"What do you think of that? He said that a sailor needed all the money he could get and he would be the first man not to take it from them. I made my big hit at the concert in reciting 'Lasca.' One of the mates told me that somebody does 'Lasca' on every trip, but I was the first one that furnished scenery by letting down my hair. I wonder if he was kidding me?
"A great many of the ladies on board spent all their time in playing Bridget whist, and after watching them for a couple of afternoons they offered to teach me the game with a moderate limit. I am hep to this poker thing and can look a pat hand in the face without a quiver of the lip, but I must blushingly admit that I thought I was in for a good old-fashioned trimming when I got up against those dames. It cost me about fifty dollars to learn, and then I had a streak of beginner's luck, and before the whistle blew for dinner I was several hundred to the velvet.
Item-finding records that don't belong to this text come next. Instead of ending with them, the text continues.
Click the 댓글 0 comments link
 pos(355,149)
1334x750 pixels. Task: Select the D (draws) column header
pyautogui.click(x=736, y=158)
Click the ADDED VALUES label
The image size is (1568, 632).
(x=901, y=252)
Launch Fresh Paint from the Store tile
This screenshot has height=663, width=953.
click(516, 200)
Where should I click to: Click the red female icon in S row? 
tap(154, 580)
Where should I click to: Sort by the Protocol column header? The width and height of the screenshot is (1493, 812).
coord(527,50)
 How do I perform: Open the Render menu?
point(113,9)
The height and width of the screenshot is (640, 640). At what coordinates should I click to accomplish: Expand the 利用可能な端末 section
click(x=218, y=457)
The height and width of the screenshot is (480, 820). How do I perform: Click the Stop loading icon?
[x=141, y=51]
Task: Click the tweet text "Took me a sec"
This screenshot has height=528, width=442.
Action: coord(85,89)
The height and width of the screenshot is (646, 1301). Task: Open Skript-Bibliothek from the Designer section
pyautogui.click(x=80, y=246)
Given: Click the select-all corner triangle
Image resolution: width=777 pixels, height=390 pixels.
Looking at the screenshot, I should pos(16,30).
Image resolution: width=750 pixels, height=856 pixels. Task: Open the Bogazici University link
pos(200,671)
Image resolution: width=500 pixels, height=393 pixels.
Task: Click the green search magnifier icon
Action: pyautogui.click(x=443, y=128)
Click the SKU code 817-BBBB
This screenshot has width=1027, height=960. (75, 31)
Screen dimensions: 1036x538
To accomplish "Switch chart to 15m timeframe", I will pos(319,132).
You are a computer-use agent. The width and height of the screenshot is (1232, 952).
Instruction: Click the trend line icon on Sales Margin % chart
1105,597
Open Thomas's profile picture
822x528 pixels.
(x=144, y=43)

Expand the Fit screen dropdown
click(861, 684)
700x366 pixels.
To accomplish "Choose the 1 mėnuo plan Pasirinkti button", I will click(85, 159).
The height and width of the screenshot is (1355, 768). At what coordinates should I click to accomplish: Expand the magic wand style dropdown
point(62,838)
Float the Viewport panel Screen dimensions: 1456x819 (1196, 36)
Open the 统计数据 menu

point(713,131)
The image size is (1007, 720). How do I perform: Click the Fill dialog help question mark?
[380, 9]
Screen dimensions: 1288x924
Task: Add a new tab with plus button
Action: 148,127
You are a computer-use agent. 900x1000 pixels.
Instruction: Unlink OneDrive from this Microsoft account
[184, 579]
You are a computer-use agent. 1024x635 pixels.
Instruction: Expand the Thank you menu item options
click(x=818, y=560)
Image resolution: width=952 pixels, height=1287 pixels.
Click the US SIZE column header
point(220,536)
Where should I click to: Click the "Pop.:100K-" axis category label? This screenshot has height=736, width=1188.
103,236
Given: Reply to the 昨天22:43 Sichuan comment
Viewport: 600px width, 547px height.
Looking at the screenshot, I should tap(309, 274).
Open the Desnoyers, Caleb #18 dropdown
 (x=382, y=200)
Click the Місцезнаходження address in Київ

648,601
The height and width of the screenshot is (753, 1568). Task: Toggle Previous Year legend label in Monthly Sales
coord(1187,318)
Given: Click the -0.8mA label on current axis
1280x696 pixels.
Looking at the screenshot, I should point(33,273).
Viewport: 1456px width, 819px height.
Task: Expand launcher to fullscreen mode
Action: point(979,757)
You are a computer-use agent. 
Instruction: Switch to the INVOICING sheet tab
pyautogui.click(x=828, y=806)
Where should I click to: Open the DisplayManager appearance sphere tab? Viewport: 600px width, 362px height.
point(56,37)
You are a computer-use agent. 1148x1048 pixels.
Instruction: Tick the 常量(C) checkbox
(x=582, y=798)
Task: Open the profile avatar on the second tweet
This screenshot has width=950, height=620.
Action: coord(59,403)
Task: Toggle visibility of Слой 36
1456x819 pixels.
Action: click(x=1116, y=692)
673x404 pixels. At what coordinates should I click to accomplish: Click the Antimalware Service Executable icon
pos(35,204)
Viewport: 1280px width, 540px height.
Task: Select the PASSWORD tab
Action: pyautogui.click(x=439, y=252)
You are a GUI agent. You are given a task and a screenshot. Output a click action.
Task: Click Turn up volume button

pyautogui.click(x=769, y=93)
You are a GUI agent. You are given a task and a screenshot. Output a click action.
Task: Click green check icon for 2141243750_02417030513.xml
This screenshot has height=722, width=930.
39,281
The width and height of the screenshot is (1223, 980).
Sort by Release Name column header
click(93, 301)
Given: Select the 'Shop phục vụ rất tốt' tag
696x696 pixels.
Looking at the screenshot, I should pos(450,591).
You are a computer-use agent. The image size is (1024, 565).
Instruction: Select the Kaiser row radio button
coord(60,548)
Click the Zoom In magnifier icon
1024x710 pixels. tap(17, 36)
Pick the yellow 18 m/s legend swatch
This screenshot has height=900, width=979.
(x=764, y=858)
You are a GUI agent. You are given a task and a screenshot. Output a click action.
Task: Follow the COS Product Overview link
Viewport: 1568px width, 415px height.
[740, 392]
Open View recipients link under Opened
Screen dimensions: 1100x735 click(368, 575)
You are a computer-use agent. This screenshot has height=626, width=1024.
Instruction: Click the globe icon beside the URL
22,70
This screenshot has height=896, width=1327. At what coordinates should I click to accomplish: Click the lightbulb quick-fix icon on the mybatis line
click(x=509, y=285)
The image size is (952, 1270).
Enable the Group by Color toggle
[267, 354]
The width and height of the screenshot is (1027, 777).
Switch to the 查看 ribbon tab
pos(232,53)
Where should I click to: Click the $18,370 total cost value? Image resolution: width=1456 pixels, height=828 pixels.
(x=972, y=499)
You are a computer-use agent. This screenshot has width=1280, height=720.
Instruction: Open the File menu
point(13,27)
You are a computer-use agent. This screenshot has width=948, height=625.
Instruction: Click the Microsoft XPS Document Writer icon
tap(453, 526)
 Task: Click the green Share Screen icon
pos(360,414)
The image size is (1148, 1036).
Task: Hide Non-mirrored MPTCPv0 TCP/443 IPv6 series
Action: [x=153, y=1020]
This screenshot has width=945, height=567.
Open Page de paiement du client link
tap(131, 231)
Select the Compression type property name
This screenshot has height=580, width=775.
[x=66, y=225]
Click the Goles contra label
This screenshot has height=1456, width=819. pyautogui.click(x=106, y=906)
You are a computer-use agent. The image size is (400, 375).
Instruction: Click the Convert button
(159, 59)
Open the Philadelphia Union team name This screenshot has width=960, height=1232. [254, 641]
"Two of the Janes put up a horrible holler about it being a friendly game and wanted their money back. I was going to give it to them, because I didn't want 'em to look any older, but one of the others took my part and told me to hold onto the gross. The three that didn't get their's back got out their little hammers and for a while I had no one to talk to but myself or Wilbur, and he was trying to dope out a scheme whereby he could paste threesheets on the ocean and catch the incoming tourists. I left him trying to compose a one-word wireless that would explain the whole proposition to Fred Thompson.
"We came in sight of England or Ireland, or some of those foolish islands, early in the morning, and they didn't look so much. Barren Island has got 'em faded for smell. There were nothing but long white chalk cliffs that a good man with a bucket of whitewash could paint in a week.
"We got into Liverpool and loafed around town for a couple of hours and saw nothing that would cause any excitement. The natives look just the same and dress just the same as they do in America but you have to go some to understand what they say.
"Gee, you should pipe the herdics they use for railroad cars in this man England's country. Instead of making the grand entrance from the end you sneak in at the side and sit in a kind of a pew thing, making faces at some one across the aisle. Wilbur got sore 'cause he blew himself for a couple of tickets and the conductor, I mean, the guard, didn't come around to collect them until we go nearly into London. He wanted to bet an Englishman, on the other side of the hall, $5—Bly me, I mean a pound, that he could make the same trip for nothing and hand the guard a group of chatter that would get him all the way into town.
"When we crawled out of the caboose in London we thought it was midnight, but on asking a cop—my word, I mean Bobby—he said it was nothing but a fog. Wilbur told him that if he wanted him to see much of his blooming city he would have to bring around a dark lantern.
"We called a cab and started for the Savoy. All true Americans when they go to London stop at the Savoy. We drove for about an hour, the horse gumshoeing his way through the dark until we came to the hotel. Wilbur asked the cab driver how much it was and he named the sum that if you even suggested it to a New York cabby he would have you pinched.
"After registering Wilbur called Marcus Mayer up on the telephone. He grabbed down the receiver and after waiting for about half an hour some dame said, 'Are you there?' Wilbur's Nanny took the hurdle and he answered, 'Where did you think I was? Playing pinochle with the King?' After a sharp struggle he managed to get Marcus' hangout, but he wasn't in, so Wilbur started out to hunt the American bar alone. In about fifteen minutes he came back on the run with a couple of Bobbys about two jumps behind him. It seems that Wilbur had found the American bar and walked up to it and asked for a Manhattan cocktail, because he was getting homesick and the bartender said, 'Will you have it made with Scotch or Irish, sir?'
"Naturally Wilbur hit him with the first thing that came handy, which happened to be a heavy beer mug. The bartender was a short sport, and instead of trimming him with a bung-starter, turns loose a yell for the law. So Wilbur lopes on, carelessly knocking over a couple of cops on his way out.